Task brief — Using the entries that follow, write out the line containing "The image size is (1704, 1026).", the line containing "Click the red example.com", and every line between them, exactly and nothing else.
Top of Data section
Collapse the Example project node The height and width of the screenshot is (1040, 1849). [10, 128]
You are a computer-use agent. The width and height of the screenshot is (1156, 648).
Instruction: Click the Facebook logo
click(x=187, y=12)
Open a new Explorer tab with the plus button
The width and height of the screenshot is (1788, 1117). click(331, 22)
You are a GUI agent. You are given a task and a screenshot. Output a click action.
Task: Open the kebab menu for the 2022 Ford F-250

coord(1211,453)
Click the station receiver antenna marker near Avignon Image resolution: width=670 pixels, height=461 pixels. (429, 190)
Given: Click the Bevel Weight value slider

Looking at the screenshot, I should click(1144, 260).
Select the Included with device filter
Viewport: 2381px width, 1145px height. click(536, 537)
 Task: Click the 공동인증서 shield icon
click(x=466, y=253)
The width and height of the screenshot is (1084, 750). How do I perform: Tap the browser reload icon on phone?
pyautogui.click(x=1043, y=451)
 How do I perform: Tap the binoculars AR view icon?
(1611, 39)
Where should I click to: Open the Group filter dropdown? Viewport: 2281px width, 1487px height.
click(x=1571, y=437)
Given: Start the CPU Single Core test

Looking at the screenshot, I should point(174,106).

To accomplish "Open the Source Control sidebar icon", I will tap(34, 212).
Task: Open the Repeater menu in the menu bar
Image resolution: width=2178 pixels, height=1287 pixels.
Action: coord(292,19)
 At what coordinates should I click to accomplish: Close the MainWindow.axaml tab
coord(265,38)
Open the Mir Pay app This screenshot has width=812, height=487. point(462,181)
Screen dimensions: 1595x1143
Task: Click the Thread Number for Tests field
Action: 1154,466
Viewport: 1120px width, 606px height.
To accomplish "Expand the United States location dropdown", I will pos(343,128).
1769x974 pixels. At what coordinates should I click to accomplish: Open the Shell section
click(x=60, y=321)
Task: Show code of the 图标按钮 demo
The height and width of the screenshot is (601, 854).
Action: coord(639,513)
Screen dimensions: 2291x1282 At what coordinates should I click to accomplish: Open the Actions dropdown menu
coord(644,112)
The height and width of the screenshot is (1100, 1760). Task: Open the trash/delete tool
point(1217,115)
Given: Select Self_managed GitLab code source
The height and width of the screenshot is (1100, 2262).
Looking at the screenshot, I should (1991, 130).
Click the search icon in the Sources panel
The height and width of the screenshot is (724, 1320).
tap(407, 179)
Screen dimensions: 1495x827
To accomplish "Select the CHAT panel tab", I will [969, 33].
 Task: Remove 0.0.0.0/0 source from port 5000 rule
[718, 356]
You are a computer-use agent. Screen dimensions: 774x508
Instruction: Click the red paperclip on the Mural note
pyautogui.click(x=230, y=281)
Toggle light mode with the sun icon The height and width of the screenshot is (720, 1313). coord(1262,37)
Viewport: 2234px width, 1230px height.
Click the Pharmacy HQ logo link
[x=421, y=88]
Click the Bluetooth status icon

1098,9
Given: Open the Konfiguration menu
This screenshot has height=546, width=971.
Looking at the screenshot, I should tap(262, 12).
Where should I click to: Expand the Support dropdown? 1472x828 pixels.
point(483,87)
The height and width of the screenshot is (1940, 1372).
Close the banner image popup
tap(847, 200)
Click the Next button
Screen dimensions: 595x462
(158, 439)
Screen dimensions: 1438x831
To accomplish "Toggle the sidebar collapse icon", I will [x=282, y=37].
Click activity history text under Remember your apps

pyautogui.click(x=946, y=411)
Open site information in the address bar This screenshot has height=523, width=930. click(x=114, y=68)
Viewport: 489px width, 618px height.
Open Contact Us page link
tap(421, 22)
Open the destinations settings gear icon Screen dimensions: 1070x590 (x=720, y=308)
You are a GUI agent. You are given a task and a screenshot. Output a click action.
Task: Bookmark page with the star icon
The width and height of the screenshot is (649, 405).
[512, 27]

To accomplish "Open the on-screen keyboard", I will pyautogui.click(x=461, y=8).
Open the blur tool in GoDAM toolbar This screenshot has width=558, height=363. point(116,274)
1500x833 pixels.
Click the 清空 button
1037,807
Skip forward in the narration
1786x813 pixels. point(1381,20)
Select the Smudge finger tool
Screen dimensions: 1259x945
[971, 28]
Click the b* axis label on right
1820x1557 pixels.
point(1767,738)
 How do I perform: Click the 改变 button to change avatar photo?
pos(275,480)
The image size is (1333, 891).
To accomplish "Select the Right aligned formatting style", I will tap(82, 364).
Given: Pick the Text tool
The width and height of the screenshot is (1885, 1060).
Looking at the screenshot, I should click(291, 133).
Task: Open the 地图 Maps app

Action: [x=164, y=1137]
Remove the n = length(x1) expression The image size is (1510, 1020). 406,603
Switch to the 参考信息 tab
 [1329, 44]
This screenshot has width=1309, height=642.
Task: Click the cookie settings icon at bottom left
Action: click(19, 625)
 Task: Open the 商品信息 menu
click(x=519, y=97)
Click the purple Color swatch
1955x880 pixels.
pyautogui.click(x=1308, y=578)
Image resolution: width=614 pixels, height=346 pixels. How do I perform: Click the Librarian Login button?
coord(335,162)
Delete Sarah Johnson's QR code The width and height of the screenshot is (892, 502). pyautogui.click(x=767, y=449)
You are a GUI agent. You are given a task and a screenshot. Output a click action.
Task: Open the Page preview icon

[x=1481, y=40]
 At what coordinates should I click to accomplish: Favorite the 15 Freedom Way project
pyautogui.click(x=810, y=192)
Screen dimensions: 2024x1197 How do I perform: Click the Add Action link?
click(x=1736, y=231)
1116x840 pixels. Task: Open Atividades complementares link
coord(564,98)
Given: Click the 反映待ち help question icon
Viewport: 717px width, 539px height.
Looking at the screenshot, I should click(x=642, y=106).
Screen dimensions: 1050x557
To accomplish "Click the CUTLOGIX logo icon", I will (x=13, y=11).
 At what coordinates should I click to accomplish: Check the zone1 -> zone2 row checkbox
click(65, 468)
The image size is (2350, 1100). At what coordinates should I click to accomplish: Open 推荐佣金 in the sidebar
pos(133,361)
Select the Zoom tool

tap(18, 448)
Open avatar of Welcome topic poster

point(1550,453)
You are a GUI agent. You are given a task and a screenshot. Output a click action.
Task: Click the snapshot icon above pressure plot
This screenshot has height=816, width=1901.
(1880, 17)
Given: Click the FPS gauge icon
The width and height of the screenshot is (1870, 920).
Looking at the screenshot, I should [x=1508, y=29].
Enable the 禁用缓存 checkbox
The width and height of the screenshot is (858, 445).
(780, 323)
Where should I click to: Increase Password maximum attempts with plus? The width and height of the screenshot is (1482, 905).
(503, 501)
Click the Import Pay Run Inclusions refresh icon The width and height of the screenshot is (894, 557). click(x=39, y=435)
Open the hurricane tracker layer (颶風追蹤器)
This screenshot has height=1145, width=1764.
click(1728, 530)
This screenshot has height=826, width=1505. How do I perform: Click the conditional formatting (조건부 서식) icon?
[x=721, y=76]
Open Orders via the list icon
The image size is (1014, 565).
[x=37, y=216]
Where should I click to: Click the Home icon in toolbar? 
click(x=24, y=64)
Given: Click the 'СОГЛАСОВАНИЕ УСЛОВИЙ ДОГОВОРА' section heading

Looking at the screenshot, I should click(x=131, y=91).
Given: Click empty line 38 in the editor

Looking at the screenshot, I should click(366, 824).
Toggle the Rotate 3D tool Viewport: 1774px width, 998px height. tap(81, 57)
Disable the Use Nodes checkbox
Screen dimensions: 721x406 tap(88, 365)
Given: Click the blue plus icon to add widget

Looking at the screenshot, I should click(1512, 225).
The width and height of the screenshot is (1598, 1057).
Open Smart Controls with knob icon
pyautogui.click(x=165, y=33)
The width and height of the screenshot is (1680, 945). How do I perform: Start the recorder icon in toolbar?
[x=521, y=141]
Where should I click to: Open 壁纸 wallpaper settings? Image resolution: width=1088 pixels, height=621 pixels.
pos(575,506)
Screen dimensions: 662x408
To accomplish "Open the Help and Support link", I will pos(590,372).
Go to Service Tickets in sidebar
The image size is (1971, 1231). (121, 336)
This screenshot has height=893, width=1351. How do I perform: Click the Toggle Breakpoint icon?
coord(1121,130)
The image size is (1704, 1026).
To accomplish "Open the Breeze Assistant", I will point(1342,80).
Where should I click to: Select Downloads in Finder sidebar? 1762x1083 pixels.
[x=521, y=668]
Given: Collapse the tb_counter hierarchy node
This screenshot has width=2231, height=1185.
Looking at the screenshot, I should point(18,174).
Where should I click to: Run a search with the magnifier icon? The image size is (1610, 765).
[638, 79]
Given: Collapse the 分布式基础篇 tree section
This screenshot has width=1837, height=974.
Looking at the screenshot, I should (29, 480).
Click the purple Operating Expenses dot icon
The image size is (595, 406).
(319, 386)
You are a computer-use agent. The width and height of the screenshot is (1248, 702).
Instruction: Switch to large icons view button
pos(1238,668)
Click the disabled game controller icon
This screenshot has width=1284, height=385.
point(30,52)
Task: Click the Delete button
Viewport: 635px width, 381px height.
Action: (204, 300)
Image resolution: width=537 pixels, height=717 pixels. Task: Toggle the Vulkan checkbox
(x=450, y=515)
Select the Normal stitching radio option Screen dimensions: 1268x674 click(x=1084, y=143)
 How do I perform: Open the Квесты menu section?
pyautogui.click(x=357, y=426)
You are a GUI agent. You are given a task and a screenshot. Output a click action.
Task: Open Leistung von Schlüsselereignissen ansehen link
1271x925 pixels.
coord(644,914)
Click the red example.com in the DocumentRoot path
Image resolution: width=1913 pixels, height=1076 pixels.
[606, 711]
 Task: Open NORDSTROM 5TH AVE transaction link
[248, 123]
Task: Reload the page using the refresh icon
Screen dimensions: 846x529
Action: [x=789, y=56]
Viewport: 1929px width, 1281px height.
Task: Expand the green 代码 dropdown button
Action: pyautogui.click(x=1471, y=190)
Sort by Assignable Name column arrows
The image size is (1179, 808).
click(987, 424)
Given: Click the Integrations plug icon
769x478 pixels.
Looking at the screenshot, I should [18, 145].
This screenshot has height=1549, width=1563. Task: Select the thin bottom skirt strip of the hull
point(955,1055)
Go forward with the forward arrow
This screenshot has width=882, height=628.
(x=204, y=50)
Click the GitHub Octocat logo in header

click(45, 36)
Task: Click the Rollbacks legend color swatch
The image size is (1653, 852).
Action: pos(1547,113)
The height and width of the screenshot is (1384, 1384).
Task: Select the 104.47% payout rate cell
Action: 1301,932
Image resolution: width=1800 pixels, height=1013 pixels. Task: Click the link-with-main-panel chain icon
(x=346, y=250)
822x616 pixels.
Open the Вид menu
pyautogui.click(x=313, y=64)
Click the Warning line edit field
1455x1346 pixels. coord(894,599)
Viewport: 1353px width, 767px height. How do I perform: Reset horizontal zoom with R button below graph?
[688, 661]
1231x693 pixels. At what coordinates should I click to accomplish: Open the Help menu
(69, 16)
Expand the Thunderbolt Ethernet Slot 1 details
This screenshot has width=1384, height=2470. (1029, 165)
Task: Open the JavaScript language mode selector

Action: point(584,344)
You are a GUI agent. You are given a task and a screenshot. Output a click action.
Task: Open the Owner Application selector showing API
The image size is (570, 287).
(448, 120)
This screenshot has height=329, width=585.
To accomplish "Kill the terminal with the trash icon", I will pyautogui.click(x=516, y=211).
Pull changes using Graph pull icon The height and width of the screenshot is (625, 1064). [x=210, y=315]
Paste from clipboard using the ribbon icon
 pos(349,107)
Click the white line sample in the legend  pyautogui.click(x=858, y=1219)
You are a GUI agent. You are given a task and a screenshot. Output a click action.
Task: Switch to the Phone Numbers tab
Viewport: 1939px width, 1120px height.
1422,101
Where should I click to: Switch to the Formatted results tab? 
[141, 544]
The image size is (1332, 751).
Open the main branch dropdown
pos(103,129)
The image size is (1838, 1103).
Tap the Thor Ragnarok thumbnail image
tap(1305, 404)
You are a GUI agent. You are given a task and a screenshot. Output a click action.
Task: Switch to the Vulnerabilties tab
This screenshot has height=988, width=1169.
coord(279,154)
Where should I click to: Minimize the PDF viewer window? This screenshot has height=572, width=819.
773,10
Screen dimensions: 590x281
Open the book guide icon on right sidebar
Bottom of Data section
Your solution —
The image size is (1704, 1026).
To accomplish "Open the Breeze Assistant", I will point(1342,80).
Where should I click to: Select Downloads in Finder sidebar? 1762x1083 pixels.
[x=521, y=668]
Given: Collapse the tb_counter hierarchy node
This screenshot has width=2231, height=1185.
Looking at the screenshot, I should point(18,174).
Where should I click to: Run a search with the magnifier icon? The image size is (1610, 765).
[638, 79]
Given: Collapse the 分布式基础篇 tree section
This screenshot has width=1837, height=974.
Looking at the screenshot, I should (29, 480).
Click the purple Operating Expenses dot icon
The image size is (595, 406).
(319, 386)
You are a computer-use agent. The width and height of the screenshot is (1248, 702).
Instruction: Switch to large icons view button
pos(1238,668)
Click the disabled game controller icon
This screenshot has width=1284, height=385.
point(30,52)
Task: Click the Delete button
Viewport: 635px width, 381px height.
Action: (204, 300)
Image resolution: width=537 pixels, height=717 pixels. Task: Toggle the Vulkan checkbox
(x=450, y=515)
Select the Normal stitching radio option Screen dimensions: 1268x674 click(x=1084, y=143)
 How do I perform: Open the Квесты menu section?
pyautogui.click(x=357, y=426)
You are a GUI agent. You are given a task and a screenshot. Output a click action.
Task: Open Leistung von Schlüsselereignissen ansehen link
1271x925 pixels.
coord(644,914)
Click the red example.com in the DocumentRoot path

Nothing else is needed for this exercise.